The Annual Drukpa Council (ADC) is a yearly event for the teachers and followers of the Drukpa Lineage to come together, exchange views and spiritual knowledge. Drukpa teachers give teachings and share their wisdom and experience during the ADC, which aims to provide a platform for building and nourishing of multi-lateral and inter-group relationships within the Drukpa Lineage as well as introducing the richness of its spiritual heritage to others. It provides an annual gathering for the followers of the Drukpa Lineage to meet once a year, thus nourishing a firm bond and strengthening the relationship among the individuals and groups within the Drukpa Sangha.
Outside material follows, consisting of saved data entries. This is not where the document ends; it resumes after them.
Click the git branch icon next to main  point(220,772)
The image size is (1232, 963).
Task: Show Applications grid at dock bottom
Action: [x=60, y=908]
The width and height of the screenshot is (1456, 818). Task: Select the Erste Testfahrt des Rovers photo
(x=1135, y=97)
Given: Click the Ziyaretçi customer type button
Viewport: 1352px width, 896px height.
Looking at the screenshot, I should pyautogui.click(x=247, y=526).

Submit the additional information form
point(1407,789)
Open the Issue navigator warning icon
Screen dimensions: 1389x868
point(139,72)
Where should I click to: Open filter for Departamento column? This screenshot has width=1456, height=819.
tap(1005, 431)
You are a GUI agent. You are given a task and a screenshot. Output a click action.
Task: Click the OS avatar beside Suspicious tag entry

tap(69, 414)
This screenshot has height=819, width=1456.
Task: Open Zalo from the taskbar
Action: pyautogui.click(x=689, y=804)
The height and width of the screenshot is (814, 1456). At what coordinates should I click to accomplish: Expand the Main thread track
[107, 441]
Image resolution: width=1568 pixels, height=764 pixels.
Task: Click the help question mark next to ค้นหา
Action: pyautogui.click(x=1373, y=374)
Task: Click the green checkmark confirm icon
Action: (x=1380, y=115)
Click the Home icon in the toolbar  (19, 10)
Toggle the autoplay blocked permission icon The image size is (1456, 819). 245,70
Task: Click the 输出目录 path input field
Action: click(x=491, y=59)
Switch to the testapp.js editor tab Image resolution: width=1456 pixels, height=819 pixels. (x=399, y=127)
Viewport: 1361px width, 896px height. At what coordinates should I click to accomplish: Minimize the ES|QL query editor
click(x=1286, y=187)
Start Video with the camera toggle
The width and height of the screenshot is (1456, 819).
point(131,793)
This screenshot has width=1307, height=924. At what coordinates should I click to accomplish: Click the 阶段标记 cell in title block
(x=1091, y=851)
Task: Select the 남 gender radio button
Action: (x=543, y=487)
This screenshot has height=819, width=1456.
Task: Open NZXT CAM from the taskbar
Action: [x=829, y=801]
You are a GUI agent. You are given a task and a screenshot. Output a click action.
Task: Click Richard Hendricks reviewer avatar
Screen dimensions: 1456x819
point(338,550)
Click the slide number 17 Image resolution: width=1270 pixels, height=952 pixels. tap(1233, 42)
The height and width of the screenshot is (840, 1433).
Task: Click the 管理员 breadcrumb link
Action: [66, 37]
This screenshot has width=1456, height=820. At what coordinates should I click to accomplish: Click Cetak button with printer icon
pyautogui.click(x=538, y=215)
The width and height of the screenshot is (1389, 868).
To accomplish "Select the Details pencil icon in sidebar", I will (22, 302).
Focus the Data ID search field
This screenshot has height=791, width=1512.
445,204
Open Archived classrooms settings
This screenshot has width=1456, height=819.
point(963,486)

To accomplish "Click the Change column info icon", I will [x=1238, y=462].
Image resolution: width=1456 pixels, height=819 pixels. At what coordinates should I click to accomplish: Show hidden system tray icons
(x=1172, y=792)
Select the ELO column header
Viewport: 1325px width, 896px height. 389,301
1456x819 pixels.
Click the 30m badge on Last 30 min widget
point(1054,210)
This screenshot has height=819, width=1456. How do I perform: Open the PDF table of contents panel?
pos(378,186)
ADC includes not only traditional rituals and practices, but also open discussions and exchange of views regarding the practical use of spirituality to resolve today's difficulties. It also functions as a forum to increase the ability to work more productively together in a harmonious way. One of the key driving forces of the ADC is to promote "Compassion in Action" which is the practical aspect of inculcating loving-kindness and compassion in the world today.
About Drukpa Lineage:
The Drukpa Buddhists follow the Mahayana Buddhist tradition in philosophy, i.e. the philosophy of "getting enlightened for the benefit of others" and the methods are based on the Tantrayana teachings passed down from the great Indian saint Naropa, born in 1016. "Druk" in means "Dragon" and it also refers to the sound of thunder. In 1206, the first Gyalwang Drukpa, Naropa's reincarnation, saw nine dragons fly up into the sky from the ground of Namdruk, and he named his lineage "Drukpa" or "lineage of the Dragons" after this auspicious event. Today, the Drukpa Lineage sprawls over major parts of the Himalayas, especially in Ladakh, Kinnaur and Lahaul-Spiti in India, as well as Bhutan and Nepal. Bhutan, also known as "Druk Yul" or "Land of Thunder Dragons", honours the Drukpa Lineage as its state religion. The lineage is also widely practiced in many countries throughout the world, especially Vietnam, another nation deeply influenced by the legends of "Dragons".